A persistência inflacionária, concentrada sobretudo em serviços, decorre diretamente do limite da capacidade produtiva e da inflexão do mercado de trabalho, onde a baixa taxa de desemprego eleva o poder de barganha salarial e sustenta pressões de demanda, retardando a convergência do IPCA à meta. Esse ambiente exige a manutenção de juros reais elevados, uma vez que cortes prematuros na Selic poderiam reacelerar a inflação subjacente.
Paralelamente, a deterioração da confiança fiscal — refletida na trajetória ascendente da dívida bruta e na incerteza quanto ao cumprimento das metas fiscais — amplia o prêmio de risco soberano, elevando as expectativas de juros neutros e limitando o espaço para flexibilização monetária.
Em conjunto, salários resilientes, inflação de serviços rígida, juros elevados e fragilidade fiscal criam um mecanismo de retroalimentação que mantém a desinflação lenta e condiciona o ritmo da atividade econômica no médio prazo.
Inflação × Salários: Mercado de trabalho apertado sustenta reajustes reais e pressões sobre a inflação de serviços.

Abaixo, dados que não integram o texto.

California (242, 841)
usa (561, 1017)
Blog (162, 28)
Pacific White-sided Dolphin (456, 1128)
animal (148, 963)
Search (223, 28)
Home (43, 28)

Inflação × Juros: Desinflação lenta exige juros reais elevados por mais tempo, limitando a velocidade do ciclo de cortes.
Juros × Confiança Fiscal: Fragilidade fiscal eleva o prêmio de risco soberano e desloca para cima o juro neutro de equilíbrio.
Salários × Atividade: Renda real em alta sustenta demanda no curto prazo, mas o canal do crédito é restringido pelo elevado endividamento das famílias.